MA IL PRESIDENTE CASINI gioca a smorzare, probabilmente sapendo lui per primo che si tratta di una missione impossibile. Ieri i rappresentanti delle due istituzioni delegate a proteggere i risparmiatori si sono accusati senza mezzi termini di aver tradito il loro mandato, o nella migliore delle ipotesi di aver fatto il loro lavoro nella peggior maniera possibile. Consob ha rinfacciato a Bankitalia il non aver segnalato problemi per la ricapitalizzazione 2013 di Veneto Banca e anzi l’aver definito l’operazione «strumentale a obiettivi previsti». La Banca centrale disse solo che «il prezzo dell’aumento di capitale era alto» mentre due anni dopo avrebbe messo nero su bianco critiche ben più acuminate e precise. Ma se avevamo scritto che il prezzo «era incoerente con il contesto economico…», replica Bankitalia. Era più che sufficiente per avviare l’ispezione. Il duello si ripete sulla Popolare di Vicenza. Apponi rileva che da Bankitalia non arrivarono segnali di sorta sul prezzo, anche in quel caso esagerato, delle azioni.
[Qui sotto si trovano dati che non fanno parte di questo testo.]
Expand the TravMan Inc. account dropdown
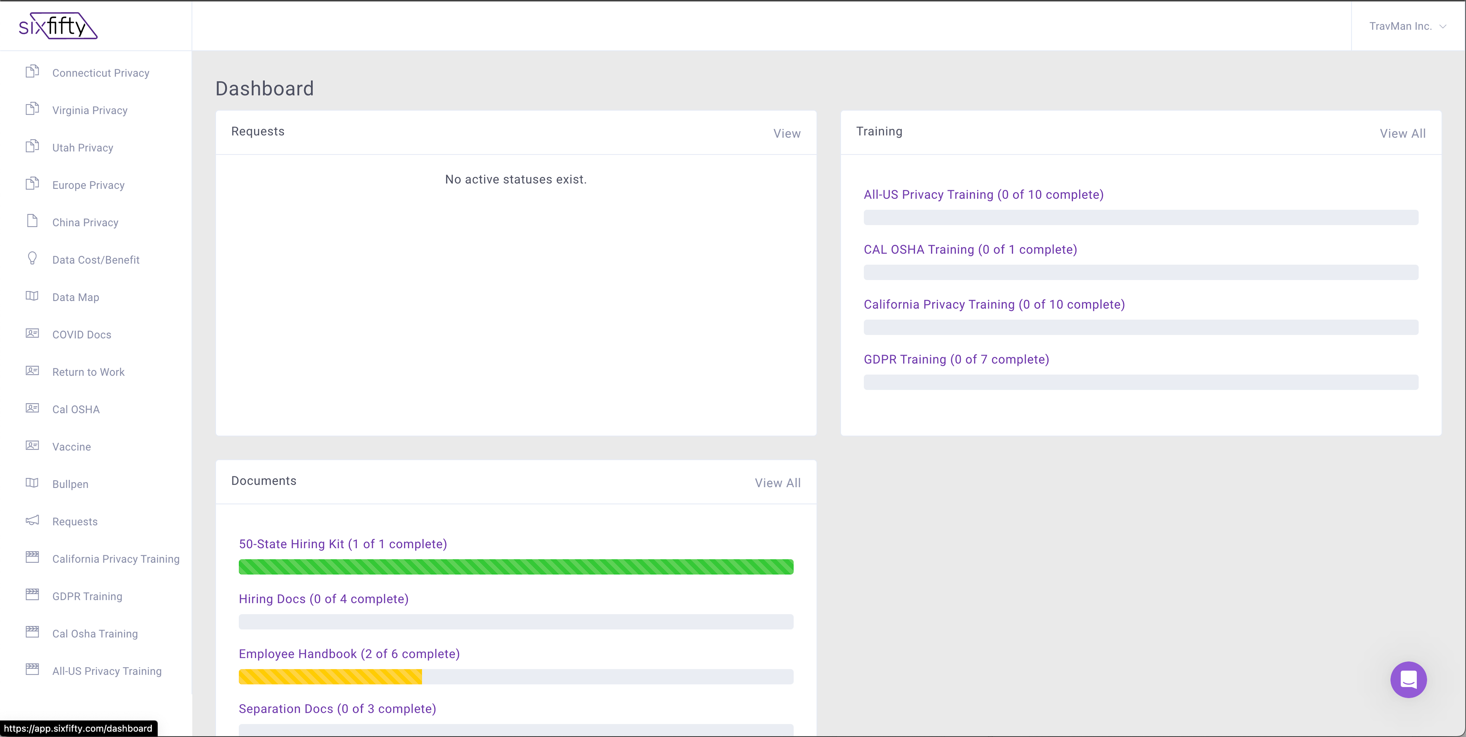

Barbagallo non smentisce ma rifiuta l’addebito: «Ritenemmo che fossero problemi procedurali risolvibili».

LO SPETTACOLO che va in scena sulla pelle dei risparmiatori è sconcertante. Il rimpallo lascia entrambi i contendenti in ginocchio e offre a Renzi e al suo Pd l’occasione per lanciarsi in un nuovo affondo. «Quello che sta emergendo è grave, serio e allarmante», apre il fuoco Orfini, capogruppo Pd in commissione. Sul confronto non molla: «Sono emersi aspetti inquietanti: valuteremo se farlo». Checché ne dica il contrarissimo Casini. Segno che la strategia del Pd, stavolta, è perentoria: «Niente prigionieri».

«Il pentolone delle cose che non tornano è già esploso», rincara il senatore Marcucci. Renzi arriva per ultimo. Non dice nulla che non abbia già detto, ma sono frasi che, ripetute dopo la patetica sceneggiata in commissione, acquistano un sapore molto più acre: «La Commissione voluta dal Pd sta lavorando bene per capire chi ha sbagliato. Chi ha sbagliato deve pagare: non è populismo, è giustizia». Il punto è che i vertici dell’istituzione messi sotto processo dalla «Commissione voluta dal Pd» sono stati appena riconfermati dal governo sostenuto e guidato dal Pd, su spinta del Colle e della Bce.

IL PUNTO PIÙ DOLENTE è che siamo appena agli inizi. Deve ancora arrivare il caso Mps. Deve ancora passare sotto le forche caudine Ignazio Visco. Lo fa capire, dal treno di Renzi, il sottosegretario Baretta: «Questa è la cosa più forte successa finora. Ma non si può più nascondere la polvere sotto il tappeto». Martedì arriverà in Commissione Mps e lì di polvere potrebbe sollevarsene a tonnellate. E non è affatto escluso che venga anche il turno della Bce.
M5S, incalzato da un Renzi più grillino di Grillo, deve per forza rilanciare ulteriormente: «Con noi al governo i responsabili andranno in galera». Il vero motivo dei malumori serpeggianti nel Pd è questo, non le favole sui candidati premier: le perplessità, per usare un eufemismo, sulla campagna ipergrillina nella quale Matteo Renzi ha deciso di imbarcarsi. Ma preoccupazioni anche più fonde campeggiano al Colle, da dove è partito l’ordine di confermare il governatore Visco.